Mantan bintang sepak bola Italia, Andrea Pirlo, menghadapi hambatan signifikan dalam upayanya untuk menduduki posisi pelatih tim nasional Italia. Penolakan muncul menyusul kontroversi terkait perannya sebagai duta salah satu rumah judi daring.
Federasi Sepak Bola Italia (FIGC) dilaporkan memberikan perhatian serius terhadap masalah ini. Presiden FIGC, Gabriele Gravina, secara pribadi dikabarkan telah berkomunikasi dengan Pirlo mengenai isu tersebut. Gravina dilaporkan menekankan pentingnya citra profesionalisme dan integritas yang harus diemban oleh seorang pelatih timnas.
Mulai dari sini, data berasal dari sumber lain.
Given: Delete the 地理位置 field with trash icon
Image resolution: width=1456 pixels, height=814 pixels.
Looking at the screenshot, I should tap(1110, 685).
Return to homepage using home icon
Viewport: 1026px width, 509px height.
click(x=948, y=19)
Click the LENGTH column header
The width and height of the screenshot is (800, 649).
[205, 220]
Meskipun Pirlo telah menyatakan bahwa ia akan mengakhiri kontraknya dengan situs judi tersebut, langkah ini tampaknya belum sepenuhnya meredakan kekhawatiran. FIGC, melalui Gravina, ingin memastikan bahwa tidak ada potensi konflik kepentingan atau citra negatif yang dapat melekat pada timnas Italia.
Situasi ini menjadi sorotan tajam mengingat posisi pelatih timnas Italia adalah salah satu jabatan paling bergengsi di dunia sepak bola Italia. Keputusan akhir mengenai kelayakan Pirlo untuk posisi ini akan sangat bergantung pada bagaimana FIGC menafsirkan dan menanggapi potensi dampak dari keterlibatannya dengan industri judi.
Pihak Pirlo sendiri dilaporkan telah memberikan tanggapan dan niat baik untuk menyelesaikan masalah ini. Namun, FIGC menegaskan bahwa mereka akan melakukan evaluasi menyeluruh sebelum mengambil keputusan final. Keputusan ini diharapkan dapat memberikan kejelasan lebih lanjut mengenai masa depan Pirlo dalam dunia kepelatihan timnas Italia.